Moving on, I’d like to talk about how my expense tracking has been going. Tracking expenses is one of the basic tenets of personal finance, because how can you manage your money if you don’t know where it’s going. I’ve even advised several people who were battling debt to do just that to get a handle on their spending. However, despite its many benefits, I’ve never tracked our expenses, instead, I used an envelope system type of app where I would punch in our monthly budget and then deduct the expenses as they happened throughout the month. We usually stay within budget so I was never concerned enough to start tracking our expenses.
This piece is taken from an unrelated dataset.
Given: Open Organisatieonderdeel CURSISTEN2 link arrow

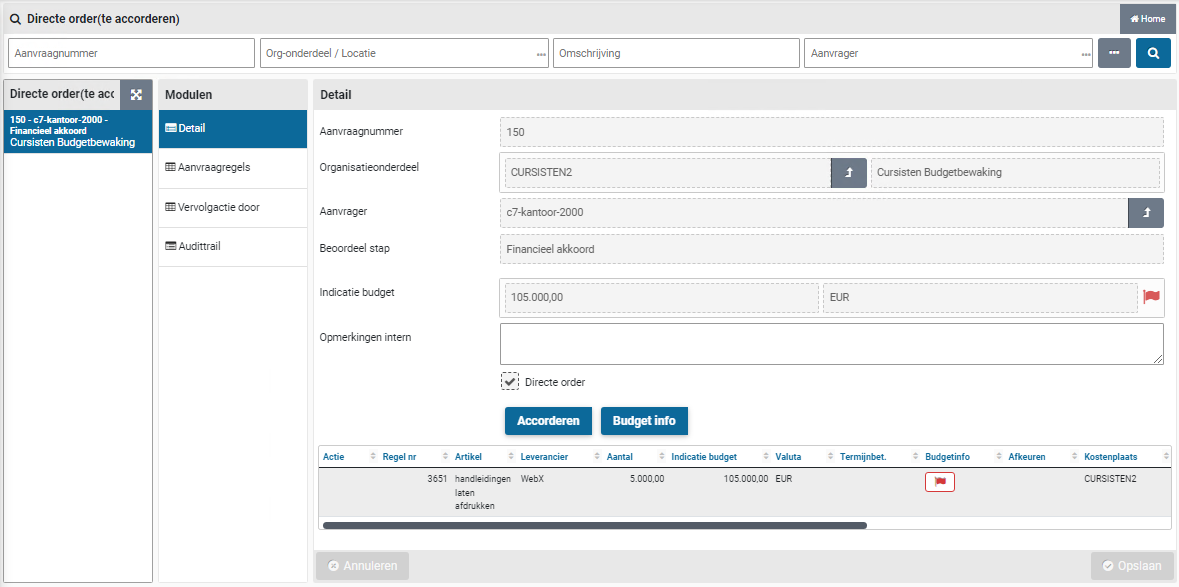Looking at the screenshot, I should (848, 172).
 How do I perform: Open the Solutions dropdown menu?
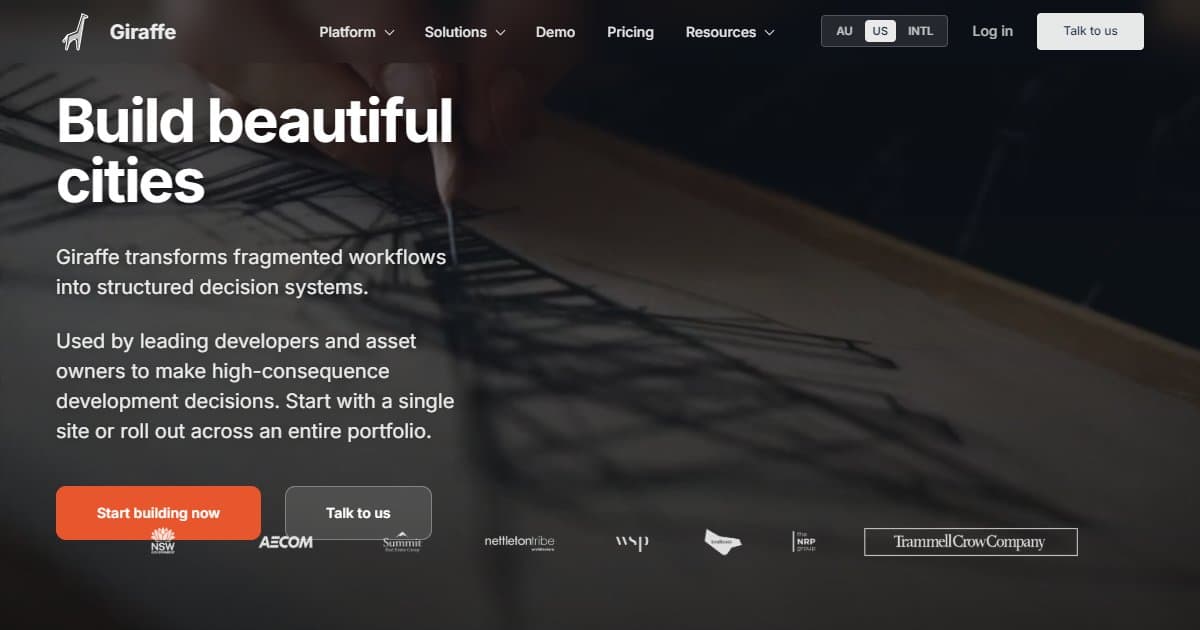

That all changed when I read “Your Money or Your Life” and one of the key concepts there was to track every centavo spent vis-a-vis the monthly income and when I did that, I was shocked to discover that we had a deficit in my first month of tracking. Apparently, we had all sorts of little expenses (i.e. gifts, books, clothing etc) that didn’t amount to much individually but ended up being quite a pretty penny when added up. So far in the 3 months that I’ve been tracking expenses, the only time that my income surpassed our expenses was in December. Pathetic, but hey, things can only go up from here right?:p
I use a freebie notebook and a blue pen in tracking my expenses. Then I adopted a simple In and Out method and write down every single thing I spend on, as well as how much I bring in. The first few days of tracking might have been mostly guesstimate, but once I developed the habit, I automatically whip out my spiral notebook and jot down my expense within a few minutes of the money leaving my wallet.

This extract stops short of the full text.